We are likely paying Kiswe for the streaming infrastructure. At minimum, the deal is set up as a revenue split, and Kiswe likely gets 50% or more of any revenue generated.
The revenue and subscriber projections cited above are fantasy land. Total fiction. Think about it this way:
Wyoming’s official YouTube channel has about 6,000 subscribers. That’s for a FREE service available on any device known to man. No, it doesn’t show live games so it is not apples to apples. But it is a good indicator of how many “die hard” fans are out there who want regular video content.
The total subscriber base to the MW product, by my math, will be 50,000 on the high end. This is how I get there: the average viewership for a MW football game on FS1 last year was about 120,000 to 300,000 viewers. Remove the premium for many of those games featuring programs that are leaving, and I think it’s safe to call the average tv audience about 100,000 to 200,000 viewers. Industry standard for streaming DTC conversion is about 15% to 20% of the typical cable audience. Looking at this through the most optimistic lense, if the MW captures 20% of 200,000, they would have about 40,000 “die hard” fans who will likely pay to watch non-linear games. And because I want to be as generous as possible, I am going to plus this number up to 50,000 to capture some opposing team fans, etc.
If the MW product as whole has 50,000 subscribers, what portion of that are Wyoming-specific? Somewhere between 5,000 and 10,000 is my guess. Let’s call it 7,500.

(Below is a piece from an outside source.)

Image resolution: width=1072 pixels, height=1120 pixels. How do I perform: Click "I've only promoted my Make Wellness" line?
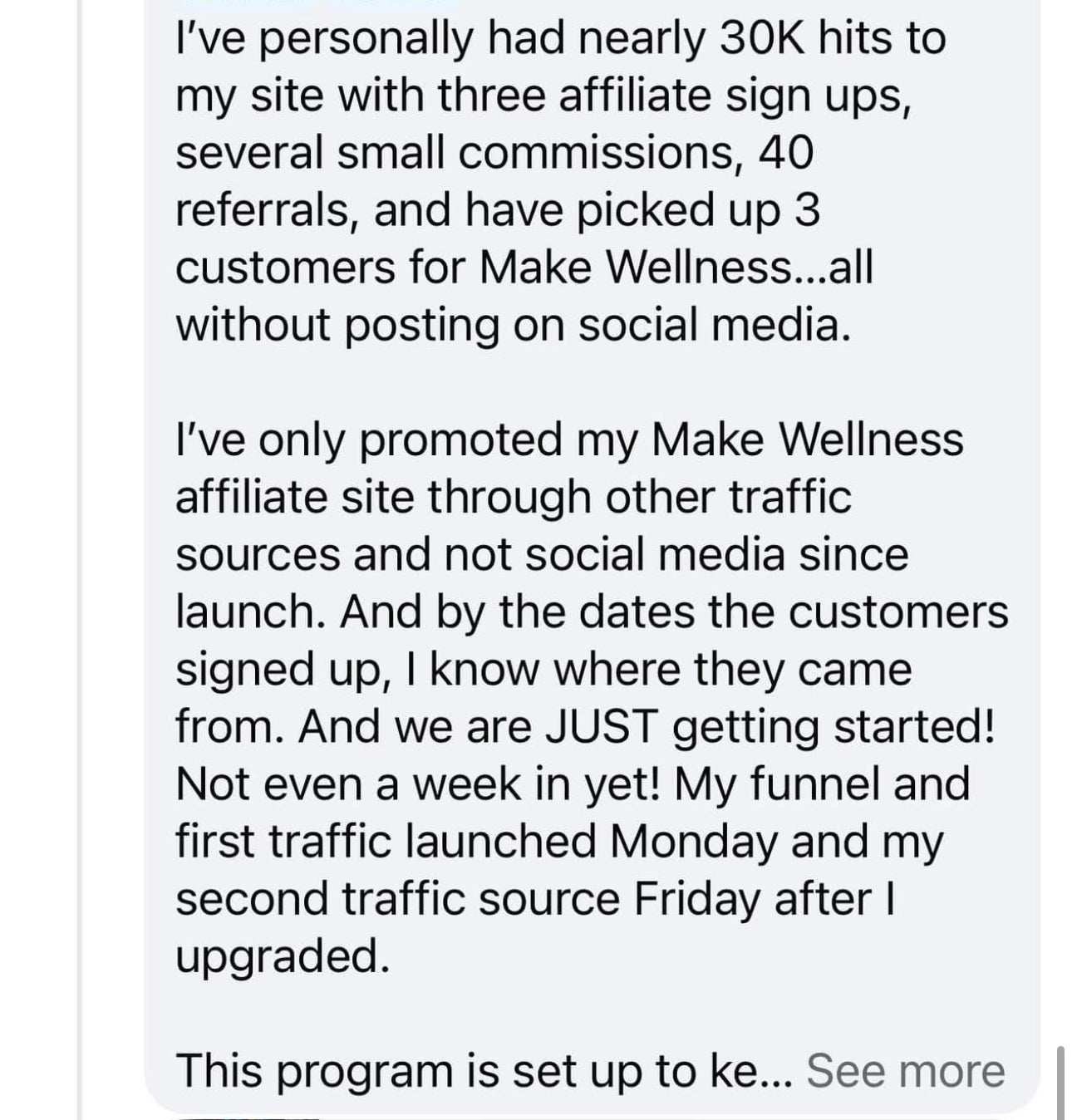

7,500 * $60 in annual revenue is $450,000. Please note there is NO WAY we keep 7,500 subscribers year round. Of course, no one is going to be a subscriber to this service in the summer. So let’s reduce this number by 1/3 just to be safe. This gives us about $300,000 in annual revenue.
But! Kiswe needs their chunk of the 50/50, so now we’re down to about $150,000 in likely annual revenue. And we still haven’t paid any of our own production costs for these games. Granted, we are incurring those costs now and seeing no revenue, so this does represent some improvement.
But here is the kicker… almost no one subscribes to a streaming product for “free.” To convert a customer to a paid service requires marketing dollars. It’s just a fact of life.
Being added as a “channel” on Amazon? That’s not free. Amazon typically charges a “bounty” of $20ish per subscriber. Rule of thumb acquisition costs for streaming customers runs as high as $50/user.
What portion of acquisition costs will be funded by the individual schools versus the conference? We have no idea. What does Kiswe’s deal with the MW look like? No idea. What does Kiswe’s deal with Amazon look like? No idea.
Through my day job, I spend many millions in online digital marketing, especially through OTT channels like YouTubeTV. I know and talk to people in this industry every day. I’m not making these numbers up. These are educated guesses based on input from people who work around this stuff.
Wyoming will return almost no net revenue from this streaming arrangement. I say “almost no” because there is a potential to make a little. Call it $100,000 or so if we really shoot the moon. But for immaterial money like that I would argue we should have simply put the games on YouTube and built a channel that way. We would have better penetration, wider availability, and access to the largest platform on Earth.